Reactive Programming is a programming style which deals with asynchronous data streams! A development model which focuses on observing data streams and reacting on changes and propagating them. You learn Reactive Programming to build Reactive Systems — a highly resilient distributed systems or Microservices! Spring Webflux is an example of reactive programming.

Test setup

Configuration

The test is executed on MacBook Pro M1 with 16G of RAM.

The software versions are:

• Go 1.20.2
• Springboot 3.0.5 over Java 17

Reactive systems have certain characteristics that make them ideal for low-latency, high-throughput workloads. Project Reactor and the Spring portfolio work together to enable developers to build enterprise-grade reactive systems that are responsive, resilient, elastic, and message-driven.

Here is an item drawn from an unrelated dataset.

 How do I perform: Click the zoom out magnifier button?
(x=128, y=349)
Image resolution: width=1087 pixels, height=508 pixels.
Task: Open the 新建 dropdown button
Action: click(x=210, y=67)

Reactive systems better utilize modern processors. Also, the inclusion of back-pressure in reactive programming ensures better resilience between decoupled components.

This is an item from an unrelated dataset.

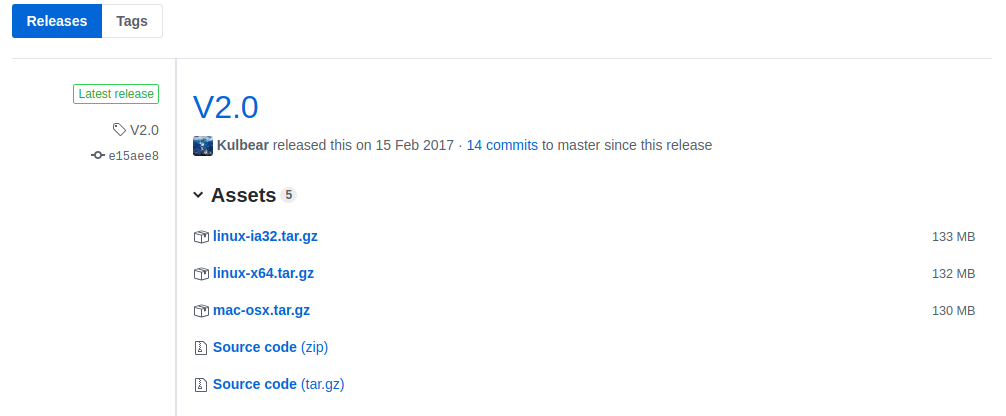Switch to the Tags tab
This screenshot has height=416, width=1006.
pyautogui.click(x=132, y=21)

As Springboot is a framework, I’m going to use a popular framework on Go side as well: Gin. Gin is a web framework written in Go. It features a martini-like API with performance that is up to 40 times faster thanks to httprouter. If you need performance and good productivity, you will love Gin.

Code

The hello world code in both cases is as follows:

Go

package main

import (
  "net/http"
  "github.com/gin-gonic/gin"
)

func main() {
  r := gin.New()

  r.GET("/", func(c *gin.Context) {
    c.String(http.StatusOK, "Hello world!")
  })

  r.Run(":3000")
}

Springboot webflux

Unlike the default Springboot which required only one file to be written by us, the webflux based app requires atleast four source files.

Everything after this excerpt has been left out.